How to Install Cork Floating Flooring for Soundproofing a Room

Photo by: Bigstockphoto
Photo by: Bigstockphoto

Cork floating is a flooring material for soundproofing and fortifying a wooden floor. This material usually comes in thick sheets, which will be used as underlayment of the floor. It can be installed over a plywood subfloor or concrete slab with flooring adhesive applied with an adhesive trowel.

As a soundproofing material, cork floating sheets are comparable to rubber and fiber in efficacy to reduce sound. Cork floating flooring is often installed in commercial buildings as soundproofing material. You can also use this material to soundproof any room in your home. In fact, you can do the soundproofing on your own without needing the help of a contractor. Of course, there are certain things you need to consider to achieve a professional-looking job. Below is a step-by-step guide on how to install cork floating flooring for soundproofing any room in the house:

Step 1: Prep Your Work Area

Start by moving furniture away from the room and removing dust and debris from the floor using a vacuum cleaner. If you have a plywood subfloor, walk around to check for squeaks. Drive a 1 to ½ inch deck screws next to the existing nails that hold the squeaky floor using a drill and screw tip attachment. The added screw should eliminate squeaks and fortify the sub-flooring.

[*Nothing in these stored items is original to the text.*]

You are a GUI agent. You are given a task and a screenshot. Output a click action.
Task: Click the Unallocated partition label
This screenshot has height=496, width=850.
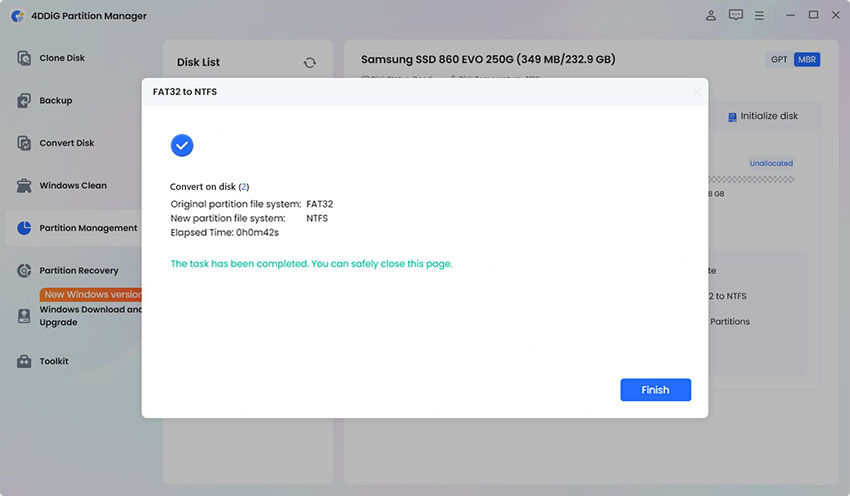tap(771, 163)
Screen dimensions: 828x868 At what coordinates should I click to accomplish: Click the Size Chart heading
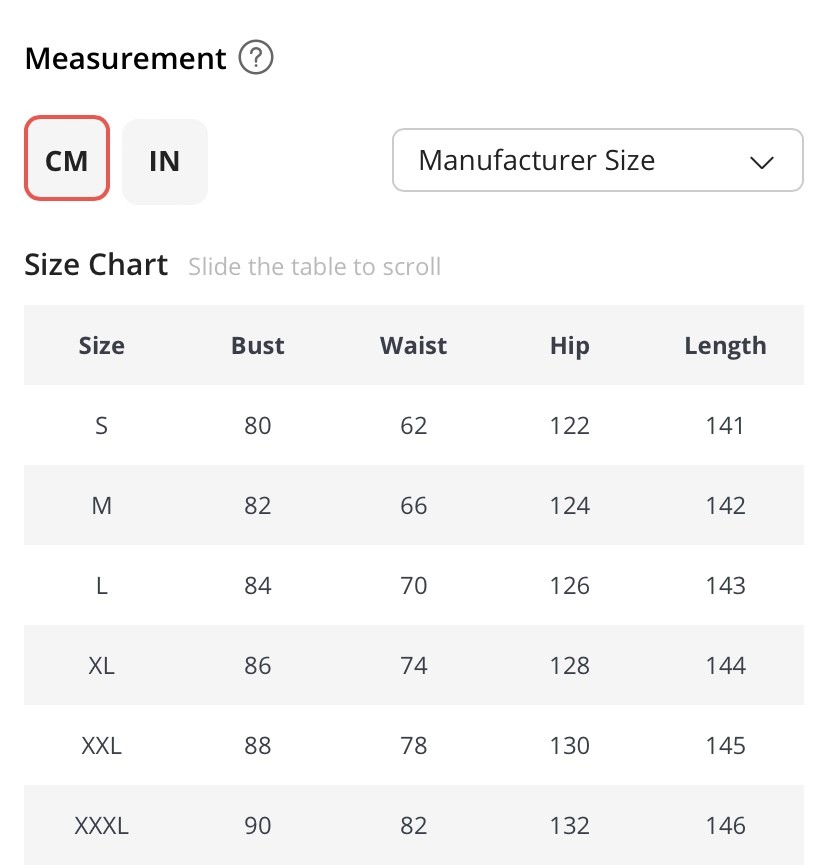click(x=96, y=265)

Step 2: Measure the Room’s Dimension

Measure the floor to check how much cork underlayment you need and the amount of adhesive you need to get. Usually, cork sheets are about 36 inches wide and around 48 to 60 inches long.

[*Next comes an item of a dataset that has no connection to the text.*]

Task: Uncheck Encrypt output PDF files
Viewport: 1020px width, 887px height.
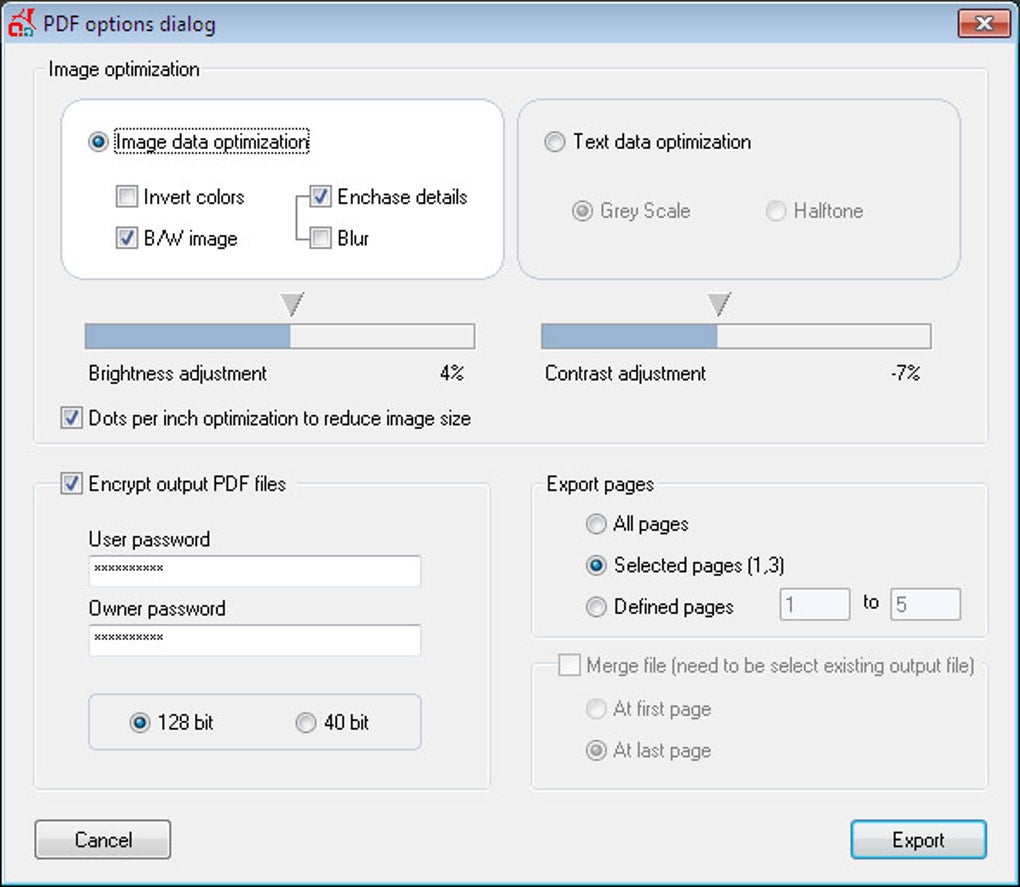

Step 3: Applying the Adhesive

Wear a pair of latex gloves and a dust mask. Starting at one wall on the opposite side of the doorway, work your way towards the door to apply an even coating of adhesive. You want to pour some of the adhesives along the base of the wall, spreading it in semicircles using an adhesive trowel.

Step 4: Installing the Cork Floating Flooring

Starting from one end of the wall, apply the cork flooring sheet to the end, over the adhesive. The long edges of the cork floating sheets should sit flush along the base of the wall. To really get the cork sheets to stick, press each sheet down with the flat of your hand. Keep pressing if the edges of the cork floating sheet are not aligned with each other. Start measuring and marking a filler piece for every end of the first row of cork sheet using a wooden or metal straight edge as a guide. Trim the edges evenly using a sharp utility knife.

Once the first row of cork sheets is done, move forward to the second row of cork sheets. Apply the cork sheet where the filler was installed to offset the butted ends of the sheets. Again, apply an even coating of adhesive then lay down the second row of cork floating sheets. Cut the ends to fit the base using a knife, before working towards installing all the sheets towards the doorway. Finally, cut the cork at each side of the doorway and along the base of the wall.  Cut the final piece and install it to finish up the floor.

Step 5: Checking for Lumps

Once the whole floor is covered with the cork floating sheets, you want to check for lumps. Roll the entire area of the cork underlayment using a 100-pound floor roller for an even surface. You want to roll several times to eliminate any inconsistencies.